Critics have labelled the campaign as an attempt to drag the legal system back to the “dark ages” and likened it to a plea for a fundamentalist Christian version of Middle Eastern Sharia law.

The SBS, whose official patron is the Queen, is currently distributing bibles to Sheriff Courts, the High Court, the Court of Session, the Faculty of Advocates, the Crown Office and offices of the Procurator Fiscal service.

The books are accompanied by a pamphlet entitled The Bible in Scots Law: A Guide for Legal Practitioners, which features an introduction from 83-year- old Mackay. It states: “I believe the teaching of the Bible is vitally important for guidance in daily living for all of us.

“The words and phrases of the 1611 King James version have permeated modern English and this makes it a valuable book of reference, but the modern version is especially useful in dealing with our day-to-day challenges.

“If we use it in this way we will soon learn that what it says about human beings is as true today as it was when it was originally written all these years ago.
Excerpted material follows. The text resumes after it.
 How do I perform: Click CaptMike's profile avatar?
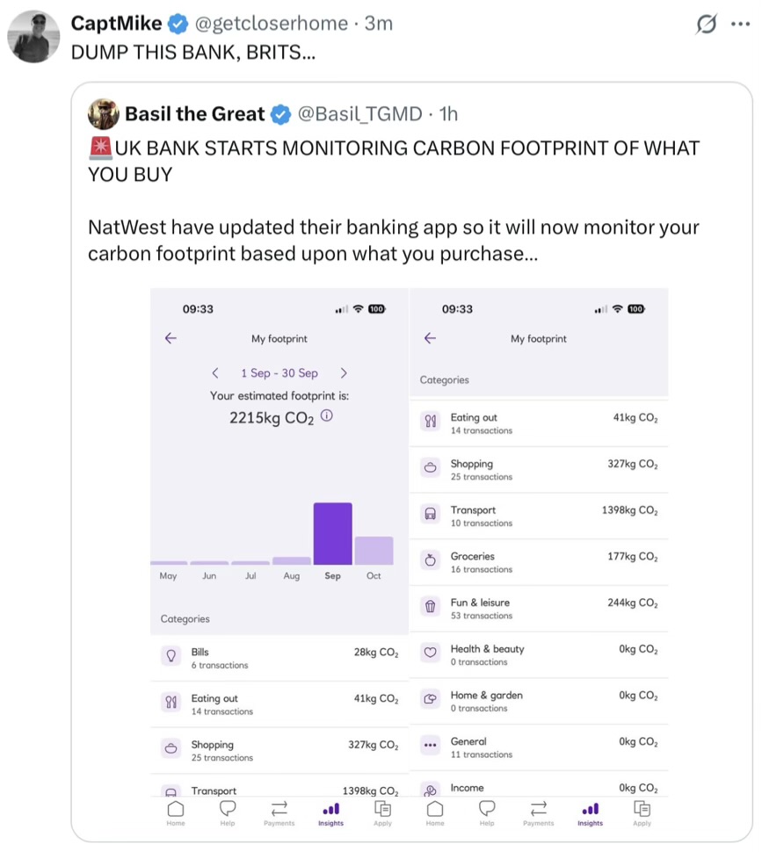pos(33,37)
“I have found it immensely important in my life and I trust it will be the same with many who have access to it through this initiative now.”

Mackay is a former elder of the hardline Free Presbyterian Church of Scotland but also acted as Lord High Commissioner to the General Assembly of the Church of Scotland in 2005 and 2006.

He formally launched the initiative by presenting inscribed bibles to the Lord President, Lord Hamilton – the head of the judiciary in Scotland – and the Lord Justice Clerk, Lord Gill, the second most senior judge in Scotland.

The booklet continues: “The Bible is a unique resource as the foundational source book for Scotland’s legal system. The SBS is pleased to have the opportunity to donate a Bible to courts so that it is readily available for reference in any case which may arise in future.”

It points to the Queen’s procedural acceptance of the Bible as the “Royal Law” during her coronation and argues that legal professionals should be bound by this, saying: “Since the prosecution of crime in Scotland is at the instance of the Crown, the words taken from the coronation oath also serve as a reminder that the vital elements of justice and mercy are to be uppermost in the mind of a Crown prosecutor as well as in the mind of the judge.”

However, the National Secular Society (NSS) claimed that inviting Scotland’s justiciary to implement literal biblical values in the 21st century was “beyond absurd”. Terry Sanderson, the rationalist organisation’s president, said: “What Lord Mackay is proposing could put the Sharia laws of the Middle East to shame.

“He and the SBS make absolutely no concessions to the progress of legal thought over the past two millenia. Killing witches and homosexuals and stoning adulterers are all clearly stated legal requirements in the Christian holy book. Are they seriously suggesting that Scottish sheriffs and judges should follow the Bible to the letter?”

Sanderson acknowledged the historical influence of Christianity in shaping Scots law, but argued that modern justice could not be served by following biblical pronouncements.

“How would the Scottish seafood industry fare if the biblical ban on shellfish were to be enforced?” he asked. “Would Shetland’s knitwear industry flourish if there was a ban on garments made from two kinds of material, as required in the Bible?

“Thankfully, I’m sure the Scottish legal establishment is aware that the Enlightenment has occurred and will continue to dispense justice with mercy unconstrained.”

Mackay read the Cabinet’s tribute to Thatcher at her last Cabinet meeting on her resignation as prime minister in 1990 and continued in his role under her successor until 1997. In 1999, he was appointed a Knight of the Thistle by the Queen. Mackay was unavailable for comment last night.